Theresa Burroughs, Voting Rights Activist, Dies At 89 In Alabama

BY DEBBIE ELLIOTT & BARBARA CAMPBELL

Theresa Burroughs, who proudly called herself a foot soldier for the right to vote, has died in Greensboro, Ala. She was 89.

Greensboro is part of Alabama’s Black Belt, a region named for its rich black soil, and known for its oppression of black citizens during the Jim Crow era, including erecting obstacles to the vote. She said no one around her talked about it then out of fear.

“When I was a child,” she recalled in a 2016 interview with NPR, “I would see white people getting dressed and going on Tuesdays. And I would wonder where are they going? They said they were going to vote. … And I said, ‘Why can’t we vote?’ ”

Civil rights "foot soldier" Theresa Burroughs in 2016, in front of a photo of the day she was arrested in 1965. Burroughs has died at age 89. Debbie Elliott/NPR

Civil rights “foot soldier” Theresa Burroughs in 2016, in front of a photo of the day she was arrested in 1965. Burroughs has died at age 89.
CREDIT: Debbie Elliott/NPR

But as an adult she went to the county courthouse 10 times before the registrar finally recognized her right to vote. She says sometimes she was tested with irrelevant questions, one of which as she told Story Corps, was how many black jelly beans there were in a jar. Then, as she began to tire of trying, on one occasion she was told she must recite the preamble to the Constitution.

“I didn’t say the preamble. I said, ‘We hold these truths to be self-evident that all men are created equal, that they are endowed by their Creator with certain unalienable rights, that among these are life, liberty and the pursuit of happiness.’ He said, ‘You pass.’ ”

In 1965, Burroughs endured arrest and an attack by state troopers and sheriff’s deputies as she and other civil rights demonstrators tried to cross the Edmund Pettus Bridge in Selma.

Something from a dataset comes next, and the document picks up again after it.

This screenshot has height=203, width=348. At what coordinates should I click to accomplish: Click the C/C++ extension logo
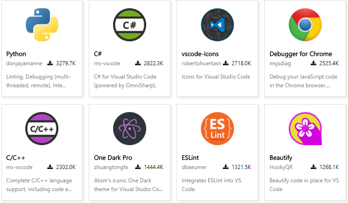(42, 128)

She founded the Safe House Black History Museum in Greensboro to document the civil rights struggle for future generations. It’s in the house where local residents hid the Rev. Martin Luther King Jr from the Ku Klux Klan on a visit to west Alabama in 1968.

In 2016 she told NPR she never missed a chance to exercise what she considered to be a sacred right. “Every time there’s a vote, I go,” she said.

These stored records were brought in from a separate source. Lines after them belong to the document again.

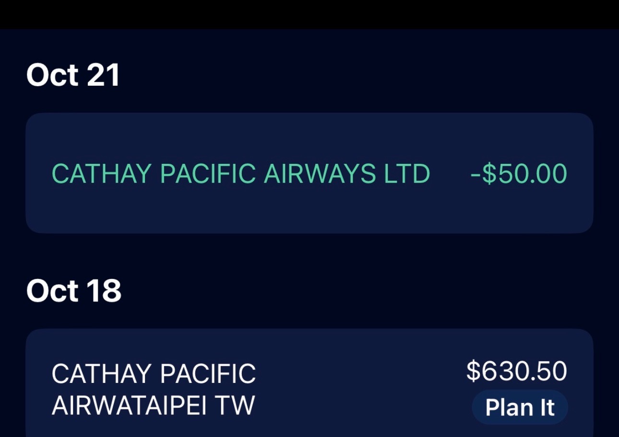This screenshot has height=437, width=619.
Task: Select the Oct 18 date header
Action: [x=73, y=291]
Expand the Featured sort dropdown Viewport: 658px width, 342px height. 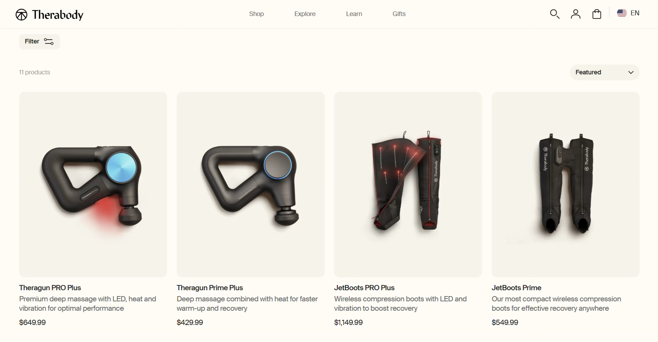tap(605, 72)
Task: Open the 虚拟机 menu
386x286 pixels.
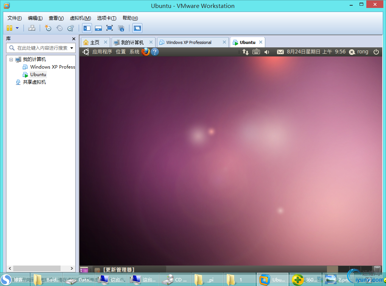Action: pos(81,18)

She was frustrated that year because Alabama had curtailed driver’s license offices in predominantly African American rural counties, yet required an ID to vote. She said it showed the continuing battle over voting rights.

“It’s really not over. This is just another stage of harassing us and trying to get us, I don’t know, to disappear?” But she promised, “We’re not going to do that.”